Werewolves
A new issue of the online journal Early Modern Literary Studies has appeared! It contains an article on the role of Shakespeare’s Richard II in the Essex rebellion, representations of the supernatural in the early modern country house poem, and interestingly in the context of my earlier post on Paster’s fluid sense of selfhood (in which men can feel the melancholy of cats) it contains an article on lycanthropy in Webster’s The Duchess of Malfi.
Brett D. Hirsch wonders why Webster’s play features a werewolf, when despite many cases on the Continent, no cases against werewolves were known in England in the early modern period. Webster’s lycanthrope has been explained with reference to demonic possession, but Hirsch looks for its connotations in medical, theological and philosophical texts. He demonstrates that the werewolf is a border creature, both human and animal, evocative of Ovid’s Metamorphoses. Both man and wolf, the werewolf in early modern culture blurs the lines between man and beast, and thus evokes anxieties over the boundaries between good and evil, civility and wildness, reason and madness, and masculinity and femininity.
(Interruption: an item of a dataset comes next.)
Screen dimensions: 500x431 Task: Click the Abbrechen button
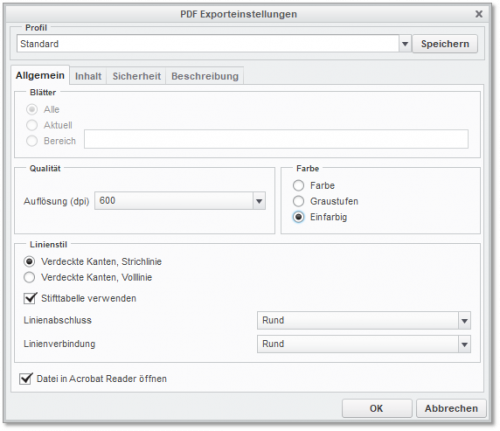click(x=451, y=408)
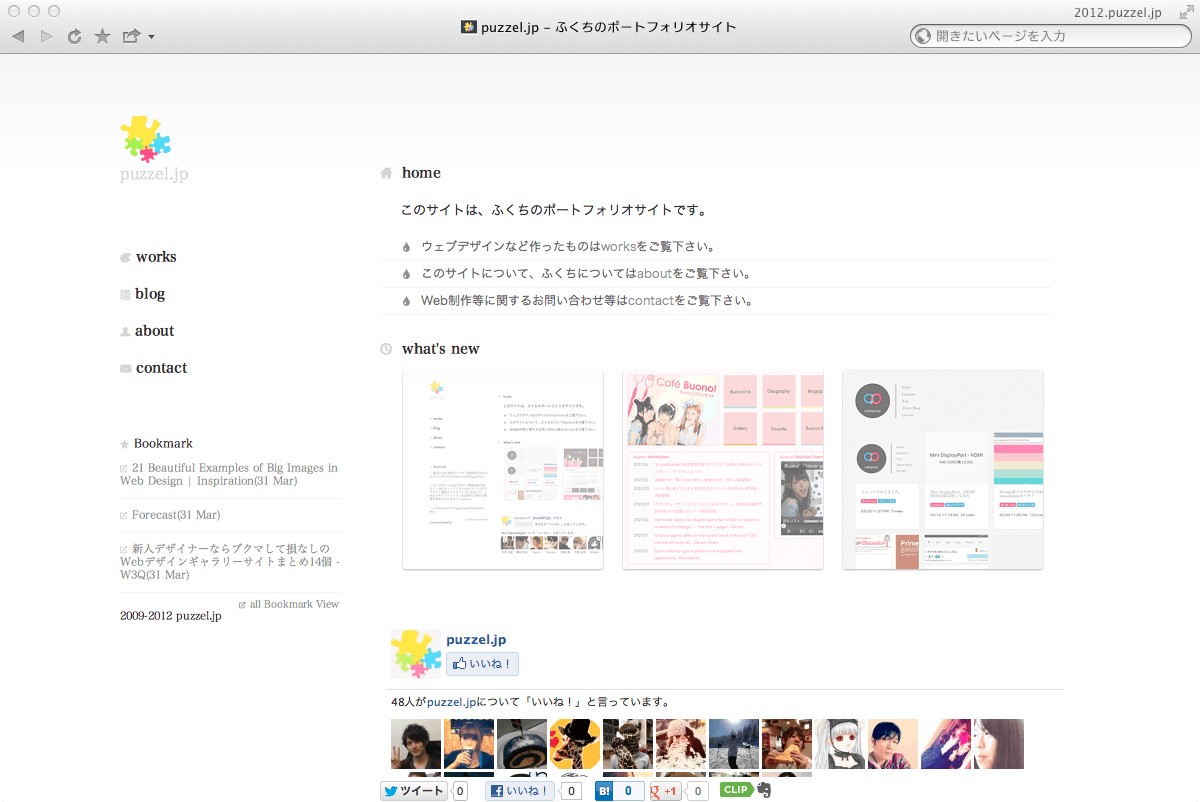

November 17th, 2005 at 4:49 am
A reasonably academic attempt to study witchcraft in various guises and in different cultural locations was written by an Italian academic named Ginzburg. I lost this book during a move and your blog reminds me of the influence that “marginal” and “border” phenomena have on our general culture. Ginzburg was particularly good on the nearly universal appearance of the Cinderella myth, in various guises, in widely disparate geographic and cultural [and temporal] locations. He traces it back to a hunting myth dating to at least the Ice Age—-Cinderella’s slipper representing a “lost bone” in the ritual recreation of the hunters’ favorite prey animals.
The concept of “difference” intrigues students of history as much as philosophy students, I would think.